I'd bet this has a significant impact on the community. From what I've seen - experimenting with an AMD card that crashes and sends me to bed early after a bit of stable diffusing - there is a power distribution of graphics cards out there. Models that play nicely with less memory and slower cards get more attention from the hordes of anonymous copyright infringers who power the llama-wearing-tophat LORAs and checkpoints.

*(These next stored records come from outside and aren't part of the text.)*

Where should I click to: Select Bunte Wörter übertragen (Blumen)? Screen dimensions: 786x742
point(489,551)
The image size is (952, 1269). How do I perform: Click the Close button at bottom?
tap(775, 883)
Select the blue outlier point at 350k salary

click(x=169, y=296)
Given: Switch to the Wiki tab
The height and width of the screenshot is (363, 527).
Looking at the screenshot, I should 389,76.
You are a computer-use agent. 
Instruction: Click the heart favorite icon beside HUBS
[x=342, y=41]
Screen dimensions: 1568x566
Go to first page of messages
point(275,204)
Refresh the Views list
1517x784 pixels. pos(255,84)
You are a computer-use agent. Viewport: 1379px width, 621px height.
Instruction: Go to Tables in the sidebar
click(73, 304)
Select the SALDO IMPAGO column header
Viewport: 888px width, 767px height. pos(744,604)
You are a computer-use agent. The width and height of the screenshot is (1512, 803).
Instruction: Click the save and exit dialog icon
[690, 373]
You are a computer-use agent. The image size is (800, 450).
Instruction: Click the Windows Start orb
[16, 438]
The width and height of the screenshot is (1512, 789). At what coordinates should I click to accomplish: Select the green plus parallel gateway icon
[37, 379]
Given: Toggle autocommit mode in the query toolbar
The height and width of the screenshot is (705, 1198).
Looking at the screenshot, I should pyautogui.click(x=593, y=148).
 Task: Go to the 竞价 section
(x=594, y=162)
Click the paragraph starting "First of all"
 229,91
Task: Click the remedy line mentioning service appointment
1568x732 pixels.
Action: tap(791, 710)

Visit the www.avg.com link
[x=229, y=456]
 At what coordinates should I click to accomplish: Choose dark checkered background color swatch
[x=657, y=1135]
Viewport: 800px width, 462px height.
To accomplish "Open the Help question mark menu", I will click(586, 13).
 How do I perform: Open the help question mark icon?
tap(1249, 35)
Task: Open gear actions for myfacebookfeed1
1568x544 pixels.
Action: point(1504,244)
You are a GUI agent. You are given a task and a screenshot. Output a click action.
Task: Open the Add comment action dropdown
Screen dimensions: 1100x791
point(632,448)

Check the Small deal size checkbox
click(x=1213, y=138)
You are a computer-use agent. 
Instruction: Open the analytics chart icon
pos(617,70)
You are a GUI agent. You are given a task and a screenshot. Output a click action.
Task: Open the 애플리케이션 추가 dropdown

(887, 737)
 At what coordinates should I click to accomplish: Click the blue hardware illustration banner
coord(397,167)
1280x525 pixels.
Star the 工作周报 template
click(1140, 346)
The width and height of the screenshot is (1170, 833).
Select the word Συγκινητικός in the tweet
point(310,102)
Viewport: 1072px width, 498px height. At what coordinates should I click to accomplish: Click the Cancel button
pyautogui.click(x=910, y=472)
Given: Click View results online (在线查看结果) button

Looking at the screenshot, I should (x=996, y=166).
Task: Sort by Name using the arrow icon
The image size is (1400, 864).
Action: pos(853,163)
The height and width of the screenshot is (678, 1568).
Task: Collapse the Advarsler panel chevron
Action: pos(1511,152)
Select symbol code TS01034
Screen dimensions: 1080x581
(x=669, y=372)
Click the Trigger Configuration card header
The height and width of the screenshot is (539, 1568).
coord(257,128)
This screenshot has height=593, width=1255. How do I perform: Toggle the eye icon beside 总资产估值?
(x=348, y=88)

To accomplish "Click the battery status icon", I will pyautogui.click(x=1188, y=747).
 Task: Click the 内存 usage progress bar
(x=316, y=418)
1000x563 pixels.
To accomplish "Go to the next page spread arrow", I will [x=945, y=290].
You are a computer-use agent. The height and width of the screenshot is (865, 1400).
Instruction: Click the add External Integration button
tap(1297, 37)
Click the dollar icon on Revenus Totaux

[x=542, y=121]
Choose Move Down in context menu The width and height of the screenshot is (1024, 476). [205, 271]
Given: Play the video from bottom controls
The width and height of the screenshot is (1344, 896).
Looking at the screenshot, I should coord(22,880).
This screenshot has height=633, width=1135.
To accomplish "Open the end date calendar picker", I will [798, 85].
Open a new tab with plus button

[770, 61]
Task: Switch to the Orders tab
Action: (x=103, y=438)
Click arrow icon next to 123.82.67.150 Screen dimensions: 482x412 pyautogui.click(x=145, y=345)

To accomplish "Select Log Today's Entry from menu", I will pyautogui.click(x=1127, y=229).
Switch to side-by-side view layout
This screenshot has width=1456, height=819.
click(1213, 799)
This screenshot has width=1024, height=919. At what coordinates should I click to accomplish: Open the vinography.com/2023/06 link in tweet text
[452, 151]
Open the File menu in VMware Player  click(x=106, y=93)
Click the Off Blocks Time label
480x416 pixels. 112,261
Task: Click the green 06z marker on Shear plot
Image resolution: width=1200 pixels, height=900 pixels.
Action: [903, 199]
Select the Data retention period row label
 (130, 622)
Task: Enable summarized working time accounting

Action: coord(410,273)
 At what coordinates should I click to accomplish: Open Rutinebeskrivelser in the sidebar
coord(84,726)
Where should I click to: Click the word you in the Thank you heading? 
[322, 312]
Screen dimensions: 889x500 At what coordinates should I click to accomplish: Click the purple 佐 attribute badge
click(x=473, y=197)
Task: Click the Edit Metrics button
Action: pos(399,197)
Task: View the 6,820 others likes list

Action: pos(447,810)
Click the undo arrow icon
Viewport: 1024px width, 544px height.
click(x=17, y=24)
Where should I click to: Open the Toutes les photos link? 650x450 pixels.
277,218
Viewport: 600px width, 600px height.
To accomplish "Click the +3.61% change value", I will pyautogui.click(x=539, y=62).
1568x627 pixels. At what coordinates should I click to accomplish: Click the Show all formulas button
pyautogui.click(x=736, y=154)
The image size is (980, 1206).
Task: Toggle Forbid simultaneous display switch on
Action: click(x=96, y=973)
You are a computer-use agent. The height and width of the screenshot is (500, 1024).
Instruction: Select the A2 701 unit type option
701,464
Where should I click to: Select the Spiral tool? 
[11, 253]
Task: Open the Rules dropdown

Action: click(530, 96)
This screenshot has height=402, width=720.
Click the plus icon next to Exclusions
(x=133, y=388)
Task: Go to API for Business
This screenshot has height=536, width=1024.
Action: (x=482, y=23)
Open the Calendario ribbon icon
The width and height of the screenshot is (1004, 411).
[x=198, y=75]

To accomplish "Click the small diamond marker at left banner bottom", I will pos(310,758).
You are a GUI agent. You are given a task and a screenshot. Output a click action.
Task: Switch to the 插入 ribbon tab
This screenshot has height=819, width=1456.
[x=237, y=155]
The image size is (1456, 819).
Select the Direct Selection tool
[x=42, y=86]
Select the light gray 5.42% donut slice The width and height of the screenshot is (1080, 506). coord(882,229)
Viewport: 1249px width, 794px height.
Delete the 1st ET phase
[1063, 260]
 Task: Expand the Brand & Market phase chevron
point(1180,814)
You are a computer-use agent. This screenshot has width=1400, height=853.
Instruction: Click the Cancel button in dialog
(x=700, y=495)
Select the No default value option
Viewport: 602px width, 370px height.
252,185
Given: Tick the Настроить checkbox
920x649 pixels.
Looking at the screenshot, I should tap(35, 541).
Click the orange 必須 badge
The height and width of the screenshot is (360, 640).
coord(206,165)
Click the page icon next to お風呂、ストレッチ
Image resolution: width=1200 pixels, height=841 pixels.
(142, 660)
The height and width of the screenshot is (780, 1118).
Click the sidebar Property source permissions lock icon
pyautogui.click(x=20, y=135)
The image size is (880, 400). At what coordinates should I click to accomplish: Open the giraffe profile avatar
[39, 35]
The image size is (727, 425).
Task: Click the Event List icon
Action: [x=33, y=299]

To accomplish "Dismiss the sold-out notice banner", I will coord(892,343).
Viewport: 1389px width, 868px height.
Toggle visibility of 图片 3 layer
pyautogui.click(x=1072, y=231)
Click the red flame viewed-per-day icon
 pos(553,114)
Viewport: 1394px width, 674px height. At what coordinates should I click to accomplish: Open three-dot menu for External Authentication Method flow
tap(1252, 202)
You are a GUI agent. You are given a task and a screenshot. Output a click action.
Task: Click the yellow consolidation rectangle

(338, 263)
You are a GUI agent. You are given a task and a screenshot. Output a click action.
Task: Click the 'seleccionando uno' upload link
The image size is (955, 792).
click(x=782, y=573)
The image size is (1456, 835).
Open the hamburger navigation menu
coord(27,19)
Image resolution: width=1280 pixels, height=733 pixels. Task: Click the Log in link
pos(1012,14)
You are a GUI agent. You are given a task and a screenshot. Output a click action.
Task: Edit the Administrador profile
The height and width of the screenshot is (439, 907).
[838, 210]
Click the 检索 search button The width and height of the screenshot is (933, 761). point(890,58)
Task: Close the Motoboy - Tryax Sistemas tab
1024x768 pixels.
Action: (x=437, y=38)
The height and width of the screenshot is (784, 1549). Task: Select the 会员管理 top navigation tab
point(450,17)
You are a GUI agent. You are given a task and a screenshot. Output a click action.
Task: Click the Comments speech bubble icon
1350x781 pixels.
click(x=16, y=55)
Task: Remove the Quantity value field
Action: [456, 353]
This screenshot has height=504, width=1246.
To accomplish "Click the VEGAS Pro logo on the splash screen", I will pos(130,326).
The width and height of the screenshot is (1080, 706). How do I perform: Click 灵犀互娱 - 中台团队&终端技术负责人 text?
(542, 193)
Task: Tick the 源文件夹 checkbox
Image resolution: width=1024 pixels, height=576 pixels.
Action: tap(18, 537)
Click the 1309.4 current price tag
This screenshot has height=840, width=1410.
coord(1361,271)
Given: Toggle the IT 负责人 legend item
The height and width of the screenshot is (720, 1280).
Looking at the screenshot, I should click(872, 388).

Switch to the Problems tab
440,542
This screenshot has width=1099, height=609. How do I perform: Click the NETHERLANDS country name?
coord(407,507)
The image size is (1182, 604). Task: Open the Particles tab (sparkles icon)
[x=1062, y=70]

SDXL isn't there yet but we're getting mighty close. SD1 felt a lot like shouting words at an idiot savant to try and inspire something good. SDXL gives me the impression I'm explaining what I want to a talented but verbally challenged painter who will attempt to draw what I want. The trajectory seems to be that we'll reach something close to natural English in maybe 2-6 years and if AMD could please keep fixing crashes that'd be lovely.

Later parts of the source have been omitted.